[Stored items]
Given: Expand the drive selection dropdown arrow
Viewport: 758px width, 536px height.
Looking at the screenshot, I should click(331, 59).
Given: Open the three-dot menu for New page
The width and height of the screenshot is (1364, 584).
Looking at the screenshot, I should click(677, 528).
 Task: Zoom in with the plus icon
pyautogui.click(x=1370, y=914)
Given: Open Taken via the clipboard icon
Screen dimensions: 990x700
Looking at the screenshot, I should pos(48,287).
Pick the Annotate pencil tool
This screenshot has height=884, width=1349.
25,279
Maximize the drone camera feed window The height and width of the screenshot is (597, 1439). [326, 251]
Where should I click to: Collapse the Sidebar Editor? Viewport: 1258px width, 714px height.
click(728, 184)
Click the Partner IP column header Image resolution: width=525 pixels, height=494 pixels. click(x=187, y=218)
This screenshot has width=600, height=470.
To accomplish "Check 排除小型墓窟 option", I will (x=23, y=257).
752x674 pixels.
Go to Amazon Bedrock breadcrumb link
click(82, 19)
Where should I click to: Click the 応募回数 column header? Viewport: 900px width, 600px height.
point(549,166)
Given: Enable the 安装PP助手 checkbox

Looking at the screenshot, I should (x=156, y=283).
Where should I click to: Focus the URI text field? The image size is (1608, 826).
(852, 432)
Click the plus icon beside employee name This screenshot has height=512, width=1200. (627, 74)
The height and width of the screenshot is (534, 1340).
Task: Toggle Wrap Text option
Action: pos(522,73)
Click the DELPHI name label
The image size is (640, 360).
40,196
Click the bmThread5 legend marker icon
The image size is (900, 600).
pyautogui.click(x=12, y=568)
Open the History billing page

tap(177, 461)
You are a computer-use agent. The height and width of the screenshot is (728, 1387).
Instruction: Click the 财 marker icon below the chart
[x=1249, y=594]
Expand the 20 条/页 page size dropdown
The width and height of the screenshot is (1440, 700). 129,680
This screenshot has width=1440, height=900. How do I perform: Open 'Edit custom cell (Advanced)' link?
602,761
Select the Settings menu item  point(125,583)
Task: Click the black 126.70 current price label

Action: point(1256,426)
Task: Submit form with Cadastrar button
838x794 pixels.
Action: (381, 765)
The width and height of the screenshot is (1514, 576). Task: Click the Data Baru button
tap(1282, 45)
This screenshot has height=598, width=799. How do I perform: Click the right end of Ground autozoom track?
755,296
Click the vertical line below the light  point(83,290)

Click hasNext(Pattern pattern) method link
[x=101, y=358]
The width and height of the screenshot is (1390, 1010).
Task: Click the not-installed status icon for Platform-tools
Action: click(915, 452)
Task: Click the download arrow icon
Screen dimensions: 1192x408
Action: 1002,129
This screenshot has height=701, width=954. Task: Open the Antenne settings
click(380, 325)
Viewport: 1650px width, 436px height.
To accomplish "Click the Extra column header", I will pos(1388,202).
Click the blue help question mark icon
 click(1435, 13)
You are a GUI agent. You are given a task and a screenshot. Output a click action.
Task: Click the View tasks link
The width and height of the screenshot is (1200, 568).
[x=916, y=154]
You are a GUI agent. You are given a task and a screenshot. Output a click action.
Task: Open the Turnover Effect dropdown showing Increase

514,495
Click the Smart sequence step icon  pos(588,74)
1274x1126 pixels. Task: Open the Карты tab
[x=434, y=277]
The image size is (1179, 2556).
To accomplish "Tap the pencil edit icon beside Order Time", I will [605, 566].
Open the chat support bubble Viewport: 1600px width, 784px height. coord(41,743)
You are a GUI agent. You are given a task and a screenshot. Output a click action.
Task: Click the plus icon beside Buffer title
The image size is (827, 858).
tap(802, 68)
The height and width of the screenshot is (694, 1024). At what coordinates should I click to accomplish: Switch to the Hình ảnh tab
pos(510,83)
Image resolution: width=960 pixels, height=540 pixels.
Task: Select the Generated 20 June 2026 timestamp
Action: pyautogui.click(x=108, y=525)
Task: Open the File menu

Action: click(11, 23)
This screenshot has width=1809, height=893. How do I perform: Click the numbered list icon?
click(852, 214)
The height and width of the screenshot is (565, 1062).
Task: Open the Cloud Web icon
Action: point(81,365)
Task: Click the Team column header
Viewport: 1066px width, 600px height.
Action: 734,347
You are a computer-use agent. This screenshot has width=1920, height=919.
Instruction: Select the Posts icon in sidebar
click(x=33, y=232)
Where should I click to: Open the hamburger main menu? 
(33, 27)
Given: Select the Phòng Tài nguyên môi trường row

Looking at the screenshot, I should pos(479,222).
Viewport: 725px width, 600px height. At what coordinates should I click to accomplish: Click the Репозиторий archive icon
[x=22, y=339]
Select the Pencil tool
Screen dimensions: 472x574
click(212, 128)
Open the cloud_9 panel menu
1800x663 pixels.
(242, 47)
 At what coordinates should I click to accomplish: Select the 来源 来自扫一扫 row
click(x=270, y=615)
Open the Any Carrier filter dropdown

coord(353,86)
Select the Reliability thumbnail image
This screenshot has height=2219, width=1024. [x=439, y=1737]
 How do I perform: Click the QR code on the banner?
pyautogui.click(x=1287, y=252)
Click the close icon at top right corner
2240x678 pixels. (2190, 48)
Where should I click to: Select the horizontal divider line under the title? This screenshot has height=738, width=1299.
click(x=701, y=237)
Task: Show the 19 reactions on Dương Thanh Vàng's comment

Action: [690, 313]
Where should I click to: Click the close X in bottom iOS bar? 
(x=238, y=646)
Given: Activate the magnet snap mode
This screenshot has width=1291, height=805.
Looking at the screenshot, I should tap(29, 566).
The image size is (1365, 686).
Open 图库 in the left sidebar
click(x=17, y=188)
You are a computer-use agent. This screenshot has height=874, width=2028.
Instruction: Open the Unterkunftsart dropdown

◆ What the exercise asks
Restate each line above word for word.

◆ Solved problem
Given: Expand the drive selection dropdown arrow
Viewport: 758px width, 536px height.
Looking at the screenshot, I should click(331, 59).
Given: Open the three-dot menu for New page
The width and height of the screenshot is (1364, 584).
Looking at the screenshot, I should click(677, 528).
 Task: Zoom in with the plus icon
pyautogui.click(x=1370, y=914)
Given: Open Taken via the clipboard icon
Screen dimensions: 990x700
Looking at the screenshot, I should pos(48,287).
Pick the Annotate pencil tool
This screenshot has height=884, width=1349.
25,279
Maximize the drone camera feed window The height and width of the screenshot is (597, 1439). [326, 251]
Where should I click to: Collapse the Sidebar Editor? Viewport: 1258px width, 714px height.
click(728, 184)
Click the Partner IP column header Image resolution: width=525 pixels, height=494 pixels. click(x=187, y=218)
This screenshot has width=600, height=470.
To accomplish "Check 排除小型墓窟 option", I will (x=23, y=257).
752x674 pixels.
Go to Amazon Bedrock breadcrumb link
click(82, 19)
Where should I click to: Click the 応募回数 column header? Viewport: 900px width, 600px height.
point(549,166)
Given: Enable the 安装PP助手 checkbox

Looking at the screenshot, I should (x=156, y=283).
Where should I click to: Focus the URI text field? The image size is (1608, 826).
(852, 432)
Click the plus icon beside employee name This screenshot has height=512, width=1200. (627, 74)
The height and width of the screenshot is (534, 1340).
Task: Toggle Wrap Text option
Action: pos(522,73)
Click the DELPHI name label
The image size is (640, 360).
40,196
Click the bmThread5 legend marker icon
The image size is (900, 600).
pyautogui.click(x=12, y=568)
Open the History billing page

tap(177, 461)
You are a computer-use agent. The height and width of the screenshot is (728, 1387).
Instruction: Click the 财 marker icon below the chart
[x=1249, y=594]
Expand the 20 条/页 page size dropdown
The width and height of the screenshot is (1440, 700). 129,680
This screenshot has width=1440, height=900. How do I perform: Open 'Edit custom cell (Advanced)' link?
602,761
Select the Settings menu item  point(125,583)
Task: Click the black 126.70 current price label

Action: point(1256,426)
Task: Submit form with Cadastrar button
838x794 pixels.
Action: (381, 765)
The width and height of the screenshot is (1514, 576). Task: Click the Data Baru button
tap(1282, 45)
This screenshot has height=598, width=799. How do I perform: Click the right end of Ground autozoom track?
755,296
Click the vertical line below the light  point(83,290)

Click hasNext(Pattern pattern) method link
[x=101, y=358]
The width and height of the screenshot is (1390, 1010).
Task: Click the not-installed status icon for Platform-tools
Action: click(915, 452)
Task: Click the download arrow icon
Screen dimensions: 1192x408
Action: 1002,129
This screenshot has height=701, width=954. Task: Open the Antenne settings
click(380, 325)
Viewport: 1650px width, 436px height.
To accomplish "Click the Extra column header", I will pos(1388,202).
Click the blue help question mark icon
 click(1435, 13)
You are a GUI agent. You are given a task and a screenshot. Output a click action.
Task: Click the View tasks link
The width and height of the screenshot is (1200, 568).
[x=916, y=154]
You are a GUI agent. You are given a task and a screenshot. Output a click action.
Task: Open the Turnover Effect dropdown showing Increase

514,495
Click the Smart sequence step icon  pos(588,74)
1274x1126 pixels. Task: Open the Карты tab
[x=434, y=277]
The image size is (1179, 2556).
To accomplish "Tap the pencil edit icon beside Order Time", I will [605, 566].
Open the chat support bubble Viewport: 1600px width, 784px height. coord(41,743)
You are a GUI agent. You are given a task and a screenshot. Output a click action.
Task: Click the plus icon beside Buffer title
The image size is (827, 858).
tap(802, 68)
The height and width of the screenshot is (694, 1024). At what coordinates should I click to accomplish: Switch to the Hình ảnh tab
pos(510,83)
Image resolution: width=960 pixels, height=540 pixels.
Task: Select the Generated 20 June 2026 timestamp
Action: pyautogui.click(x=108, y=525)
Task: Open the File menu

Action: click(11, 23)
This screenshot has width=1809, height=893. How do I perform: Click the numbered list icon?
click(852, 214)
The height and width of the screenshot is (565, 1062).
Task: Open the Cloud Web icon
Action: point(81,365)
Task: Click the Team column header
Viewport: 1066px width, 600px height.
Action: 734,347
You are a computer-use agent. This screenshot has width=1920, height=919.
Instruction: Select the Posts icon in sidebar
click(x=33, y=232)
Where should I click to: Open the hamburger main menu? 
(33, 27)
Given: Select the Phòng Tài nguyên môi trường row

Looking at the screenshot, I should pos(479,222).
Viewport: 725px width, 600px height. At what coordinates should I click to accomplish: Click the Репозиторий archive icon
[x=22, y=339]
Select the Pencil tool
Screen dimensions: 472x574
click(212, 128)
Open the cloud_9 panel menu
1800x663 pixels.
(242, 47)
 At what coordinates should I click to accomplish: Select the 来源 来自扫一扫 row
click(x=270, y=615)
Open the Any Carrier filter dropdown

coord(353,86)
Select the Reliability thumbnail image
This screenshot has height=2219, width=1024. [x=439, y=1737]
 How do I perform: Click the QR code on the banner?
pyautogui.click(x=1287, y=252)
Click the close icon at top right corner
2240x678 pixels. (2190, 48)
Where should I click to: Select the horizontal divider line under the title? This screenshot has height=738, width=1299.
click(x=701, y=237)
Task: Show the 19 reactions on Dương Thanh Vàng's comment

Action: [690, 313]
Where should I click to: Click the close X in bottom iOS bar? 
(x=238, y=646)
Given: Activate the magnet snap mode
This screenshot has width=1291, height=805.
Looking at the screenshot, I should tap(29, 566).
The image size is (1365, 686).
Open 图库 in the left sidebar
click(x=17, y=188)
You are a computer-use agent. This screenshot has height=874, width=2028.
Instruction: Open the Unterkunftsart dropdown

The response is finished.